Von alldem erzählt Yigit in seinem jüngsten Stück „Berlin DNA“ am HAU, dem ersten nach einigen Jahren Theaterabstinenz. Dem Regisseur geht’s darin nicht um eine Verklärung der wilden Jugend. Street Credibility? Klar, das Leben fand auf den Kreuzberger Straßen statt. Aber Yigit bricht immer wieder ironisch mit den Mythen. Was bei der eigenen Herkunft beginnt: zur Welt gekommen nicht etwa im Urban-Beton, sondern in einem katholischen Krankenhaus in Tempelhof, schöner Bezirk eigentlich. Und später, da war er Mitglied der „Terror Organisation Kreuzberg“, die von der „Ad Al-Bert- Straße“ aus loszog, um jungen Männern mit kurz geschorenen Haaren auf die Fresse zu hauen. Obwohl das tatsächlich nicht alles Nazis waren, man hätte eigentlich zwischen den Subkulturen differenzieren müssen, und verflucht, „manche haben halt Haarausfall“. Nachher ist man immer klüger.

„Berlin DNA“ ist kein autobiografisches Stück, aber spürbar durchpulst von gelebter Erfahrung. Es spielt mit Splittern von Anekdoten, Identitäten, Gleichzeitigkeiten. Der Bruch ist Programm. Als Referenz wird Walter Ruttmanns Klassiker „Berlin – Sinfonie der Großstadt“ genannt, was durchaus Sinn ergibt. Schließlich baut auch dieser Abend ein Mosaik aus Geschichten und Momentaufnahmen, aus Sounds und Samples, Härte und Poesie. Polyfon, energetisch, mitreißend. Befeuert von E-Gitarre und Saz, oszillierend zwischen Metal und türkischen Balladen, die Yigit mit Valentina Bellanova, Marwan Soufi sowie dem Schlagzeuger Johann Christoph Maass performt.

Mehr Wehmut als Wut

Im Zentrum stehen dabei drei nicht- professionelle, hervorragende Spielerinnen, die ihre eigenen Prägungen in diese „Berlin DNA“ eingebracht haben: Aylin Shorty Bugur, Nilay Bugur und Semra Kartal. Die bewegen sich rastlos zwischen metallenen Spinden auf Rollen (Bühne: Nele Ahrens), die nicht zuletzt für die tausend Berliner Türen stehen, die alle gleich aussehen, hinter denen sich aber tausend verschiedene Schicksale ereignen – Nilay, die Polizistin ist, benutzt das Bild einmal. Ihre rotzig hingeworfenen Einsatzbeschreibungen zwischen Absurdität und Angst sind überhaupt eine Wucht.

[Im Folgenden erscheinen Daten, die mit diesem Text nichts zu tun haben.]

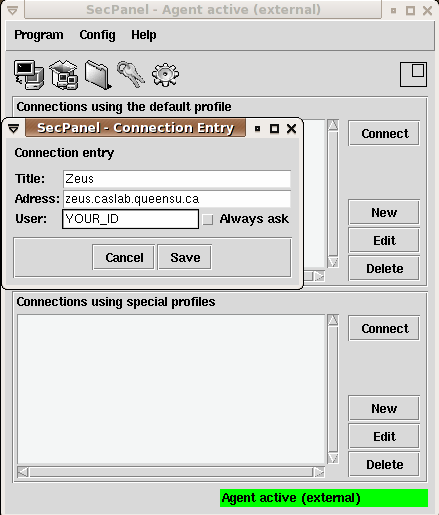Focus the User field with YOUR_ID

coord(130,219)
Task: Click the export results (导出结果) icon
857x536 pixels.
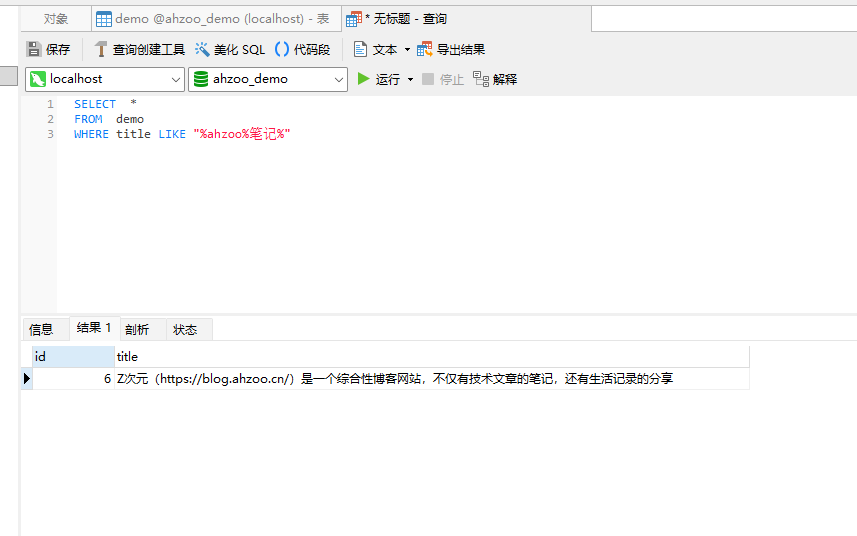Action: [425, 49]

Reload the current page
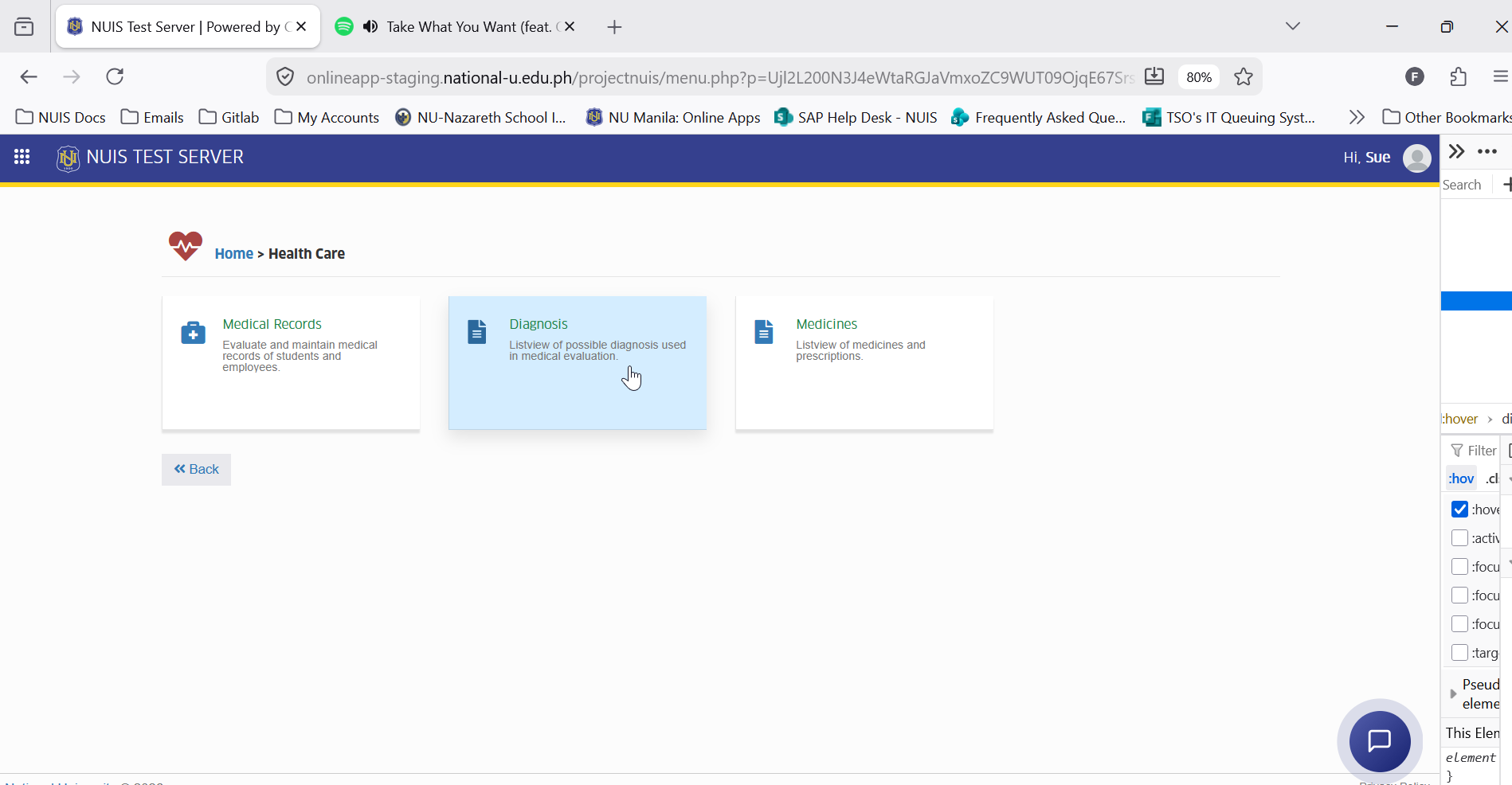115,76
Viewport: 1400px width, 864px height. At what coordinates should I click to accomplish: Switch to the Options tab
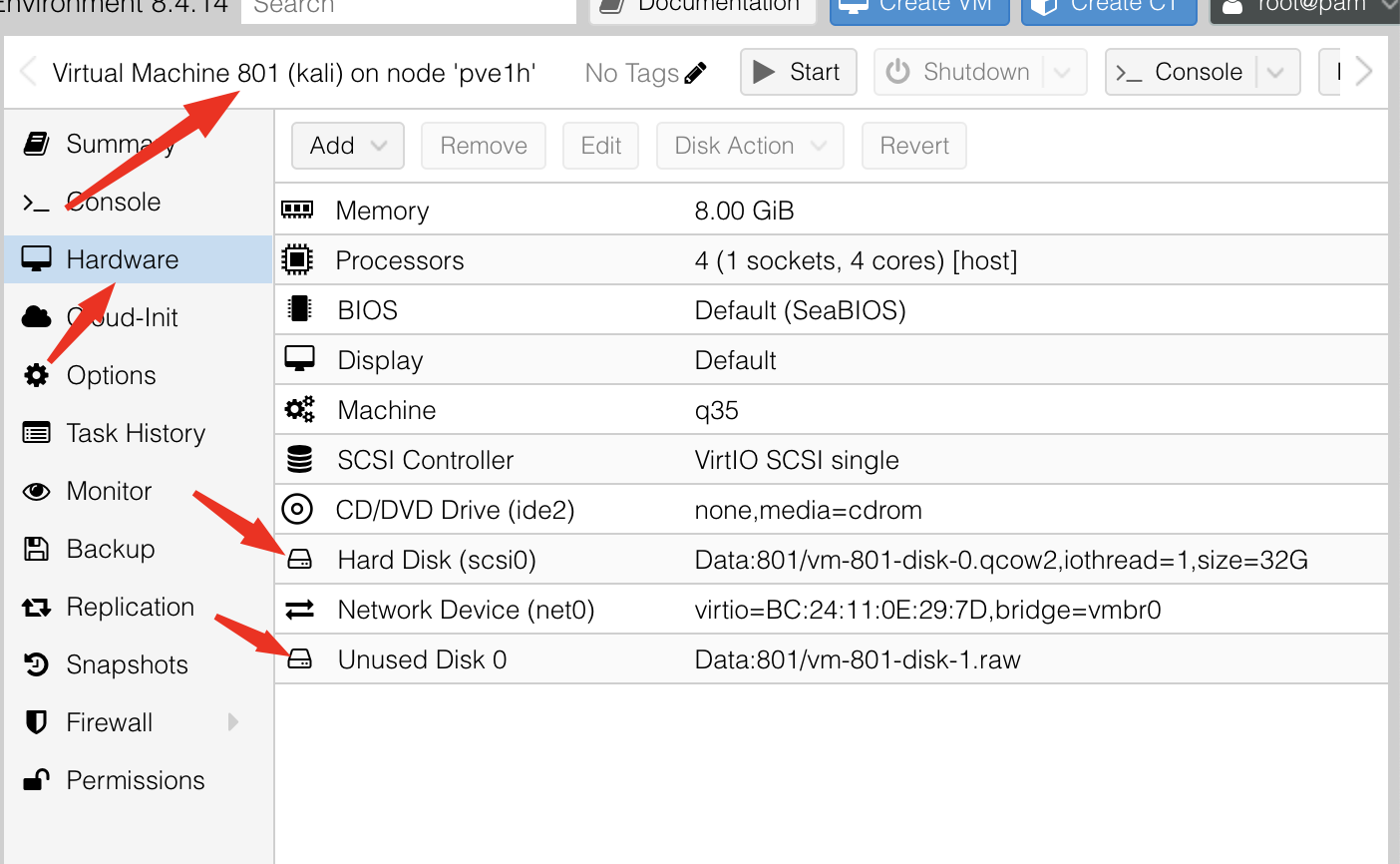point(111,375)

Yigit lässt die Perspektive der Gesetzeshüterin mit den Erzählungen einer Graffiti-Sprayerin aus dem Underground crashen, einer „Writerin“, die ausdrücklich nicht mit Street Artists verwechselt werden will („Street Art ist für Weiße!“). Auch das ist Hip-Hop. „Ich sehe meine Pieces an den Häuserfassaden, nächste Woche ist Gerichtstermin“, sagt sie. „Das Leben wegwerfen für ein paar hässliche Kleckse an der Wand?“, hält die Polizistin dagegen. Der Ton in diesem Stück ist rau, ehrlich, lyrisch, nie aufgesetzt. Manchmal erinnert das an Yigits frühere Arbeit „Ein Warngedicht“, die mit Jugendlichen entstand und einer bornierten Gesellschaft die möglichen Folgen ihrer Ausschlüsse vorspiegelte. Allerdings mischt sich nun in „Berlin DNA“ mehr Wehmut als Wut in den Erzählstrom. Aus vielen Wunden sind mittlerweile Narben geworden.

Das Stück erhebt dabei nie den Anspruch, ein universell anschlussfähiges Berlin-Gefühl auf die Bühne zu bringen. Der Sound ist ein sehr eigener. So dissonant wie harmonisch, so tragisch wie komisch. Das Zuhören lohnt sich.